Ranch Roasted Chicken with Creamy Pesto
Ranch Roasted Chicken with Creamy Pesto is a gluten free main course. This recipe serves 8. One serving contains 1200 calories, 88g of protein, and 88g of fat. This recipe covers 35% of your daily requirements of vitamins and minerals. If you have ranch dressing mix, pesto, mayonnaise, and a few other ingredients on hand, you can make it. To use up the low fat plain yogurt you could follow this main course with the Yogurt Molasses Cookies as a dessert. From preparation to the plate, this recipe takes around 45 minutes.
Instructions
Place a rack in center of oven. Preheat oven to 425F. Coat a shallow roasting pan with cooking spray.
Remove skin and excess fat from chicken; pat dry with a paper towel. Arrange in roasting pan.

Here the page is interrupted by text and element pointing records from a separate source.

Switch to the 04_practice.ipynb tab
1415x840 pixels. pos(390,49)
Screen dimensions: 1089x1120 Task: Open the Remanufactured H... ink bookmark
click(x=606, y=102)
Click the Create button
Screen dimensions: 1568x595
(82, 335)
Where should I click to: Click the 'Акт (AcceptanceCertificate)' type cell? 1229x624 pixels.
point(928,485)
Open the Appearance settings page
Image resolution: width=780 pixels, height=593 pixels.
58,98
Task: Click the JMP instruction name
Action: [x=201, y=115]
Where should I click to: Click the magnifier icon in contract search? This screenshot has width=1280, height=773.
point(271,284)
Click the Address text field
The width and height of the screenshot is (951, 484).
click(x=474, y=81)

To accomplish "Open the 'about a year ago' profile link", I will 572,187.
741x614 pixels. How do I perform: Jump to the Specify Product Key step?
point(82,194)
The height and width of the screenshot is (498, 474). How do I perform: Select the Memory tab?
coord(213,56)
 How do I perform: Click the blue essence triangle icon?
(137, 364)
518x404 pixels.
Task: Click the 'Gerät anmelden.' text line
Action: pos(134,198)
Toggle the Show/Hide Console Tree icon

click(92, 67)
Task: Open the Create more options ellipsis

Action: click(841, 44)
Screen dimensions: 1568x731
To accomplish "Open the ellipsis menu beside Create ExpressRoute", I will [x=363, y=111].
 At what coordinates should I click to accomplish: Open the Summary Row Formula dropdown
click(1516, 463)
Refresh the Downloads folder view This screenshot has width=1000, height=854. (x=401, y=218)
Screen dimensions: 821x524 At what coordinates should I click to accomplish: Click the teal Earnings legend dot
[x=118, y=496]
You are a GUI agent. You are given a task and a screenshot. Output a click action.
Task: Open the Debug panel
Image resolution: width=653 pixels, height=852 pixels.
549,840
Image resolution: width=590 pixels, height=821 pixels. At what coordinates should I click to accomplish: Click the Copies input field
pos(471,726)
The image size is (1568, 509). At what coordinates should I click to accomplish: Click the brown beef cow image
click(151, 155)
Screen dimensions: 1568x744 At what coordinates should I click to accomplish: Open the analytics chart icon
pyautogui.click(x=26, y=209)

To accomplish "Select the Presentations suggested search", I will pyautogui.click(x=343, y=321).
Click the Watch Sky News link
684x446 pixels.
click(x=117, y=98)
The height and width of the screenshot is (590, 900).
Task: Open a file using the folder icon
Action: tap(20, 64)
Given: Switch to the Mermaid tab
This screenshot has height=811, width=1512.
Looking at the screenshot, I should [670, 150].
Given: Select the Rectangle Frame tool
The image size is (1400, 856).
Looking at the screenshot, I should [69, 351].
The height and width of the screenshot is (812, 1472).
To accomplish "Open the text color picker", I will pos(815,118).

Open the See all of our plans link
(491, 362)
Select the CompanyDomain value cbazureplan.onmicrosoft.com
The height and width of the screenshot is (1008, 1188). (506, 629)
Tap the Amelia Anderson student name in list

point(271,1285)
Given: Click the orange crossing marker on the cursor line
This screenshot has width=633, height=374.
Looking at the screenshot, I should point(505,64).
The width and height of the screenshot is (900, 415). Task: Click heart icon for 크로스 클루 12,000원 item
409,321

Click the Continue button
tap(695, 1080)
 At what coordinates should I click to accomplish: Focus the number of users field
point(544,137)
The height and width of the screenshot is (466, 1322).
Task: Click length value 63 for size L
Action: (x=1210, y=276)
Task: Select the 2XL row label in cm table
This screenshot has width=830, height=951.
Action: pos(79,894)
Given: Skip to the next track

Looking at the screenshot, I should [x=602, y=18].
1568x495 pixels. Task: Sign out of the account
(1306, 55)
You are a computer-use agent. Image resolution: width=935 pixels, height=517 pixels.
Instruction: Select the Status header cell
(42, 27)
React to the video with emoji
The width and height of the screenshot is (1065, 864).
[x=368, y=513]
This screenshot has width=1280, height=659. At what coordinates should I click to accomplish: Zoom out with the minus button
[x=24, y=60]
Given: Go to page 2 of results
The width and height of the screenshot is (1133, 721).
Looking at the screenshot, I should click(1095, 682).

In a bowl, combine yogurt, dressing mix and pepper.
Pour mixture over chicken; mix to coat. Refrigerate for 20 minutes. Before baking, sprinkle chicken with pecans. Roast for 15 minutes. Reduce heat to 350F and roast until a thermometer inserted into thickest part of meat but not touching bone reads 170F, 35 to 40 minutes more.
Mix pesto, lemon juice, mayonnaise and sour cream in a bowl. To serve, spoon 2 Tbsp. sauce on each plate and top with a chicken quarter.